Daily Newsletter

Daily Newsletter

SGM-FX
Fri 15 Dec 2017

Discussion and Analysis by Charles Porter:

 

After a busy day on currency markets yesterday, the biggest mover ahead of today was the Euro, followed closely by the Pound. Heightened volatility was unsurprising given the central bank monetary policy decisions that occurred in the underlying economies of the respective currencies. Monetary policy decisions from the Bank of England and the European Central Bank yesterday left both monetary policy instruments and expectations on hold. The ECB confirmed that it will restrain asset purchases in the new year at €30bn, down from 2017’s €60bn average and crisis highs of €80bn. Following a recent hike, the Bank of England Rate is held at 0.5%. The EU summit concludes today, allowing market movement.

 

Sterling Briefing: Existential Pound

 

Politics or Economics? The Pound’s internal conflict is leading to interesting dynamics on forex markets. The United Kingdom’s polity and economy have both thrown up surprises, frequently in opposing directions, that are causing a cautious pound with considerable average intraday volatility.

 

Yesterday afternoon saw the UK parliament strike a blow to Theresa May by voting through an amendment to the government’s cornerstone Brexit legislation, and allowing the UK parliament a full vote on any Brexit deal before government implementation. This political result creates two devastating effects to May’s leadership. Firstly, the defection of party members voting against strong government whips publicly conveys an air of weakness to the incumbent government. Secondly, in more constitutional terms, the amendment turns Brexit into a more salient partisan affair, by equating the composition of the Commons with the ratification of a Brexit deal.

 

Sterling’s interesting internal dynamics are raised by the expectation of imminent EU Council approval for second round progress. The conflict questions what is more important; internal or external politics? Similarly, slow economic progress with the Bank of England decision leaving policy expectations unchanged extends Sterling’s existential crisis further: how should all this news be priced into the Pound?

 

 

 

Euro Briefing: Stolen Summit

 

The progression of the European Union, and not least the Euro, is often referred to as the European experiment; and rightly so. The stab in the dark, beginning less than a decade after the conclusion of the second world war, was revolutionary. Now, however, the experiment is changing and, in my opinion, spilling over into markets.

 

Any single currency that is achieved by the amalgamation of many domestic currencies will always bring new challenges.
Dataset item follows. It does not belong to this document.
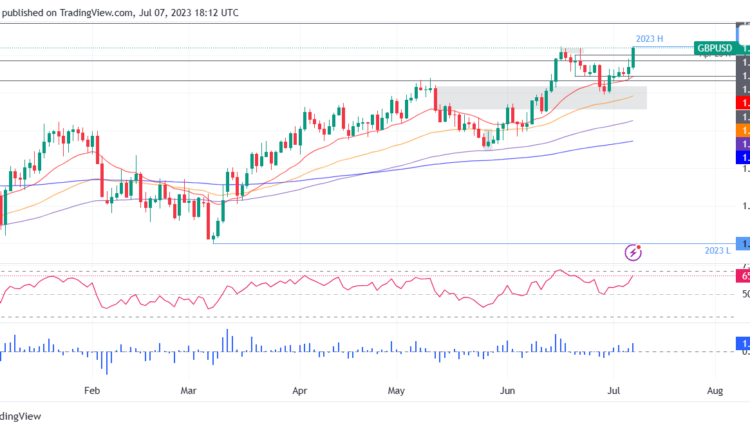Click the 2023 L line label
The height and width of the screenshot is (430, 750).
717,250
However, even more so than with the Pound, discussed above, a central challenge is isolating the arena of salience to a collective currency.

 

Westminsterial politics is the traditional ground for UK political developments; a certainty that cannot be ascribed to the Euro area. In what should be a focal point for the Union’s and Eurozone’s politics, today’s Summit is still dominated by national idiosyncrasies, not least Brexit. Yesterday, a steady outlook for European monetary policy summarized the same message: growth is good, however, the average price level (inflation) remains highly illusive. Without wage growth, the value of the Euro may be subdued. Yesterday’s decision saw the Euro fall 0.7% to 1.178 against the Dollar and 0.8765 vs. Sterling.

 

 

 

Dollar Briefing: Back to Tax

 

Yesterday evening, equity markets in the US closed in the red lower, reflecting concerns about the viability of Trump’s tax reform bill. This morning, the Dollar has opened mildly lower on European markets, continuing last night’s trend. Trump’s optimism for reform before Christmas may well be taken at face value by markets, creating a risk that the year-end balancing that typically favours the Dollar, and has done so far throughout December, might be undermined and even reversed.

 

 

 

Across the Globe:

 

Yesterday evening Governor of the Bank of Canada, Stephen Poloz, gave the first hint that Canada will require “less monetary stimulus over time”. This comment strengthened the Canadian Dollar by over 1%, making its purchase more expensive.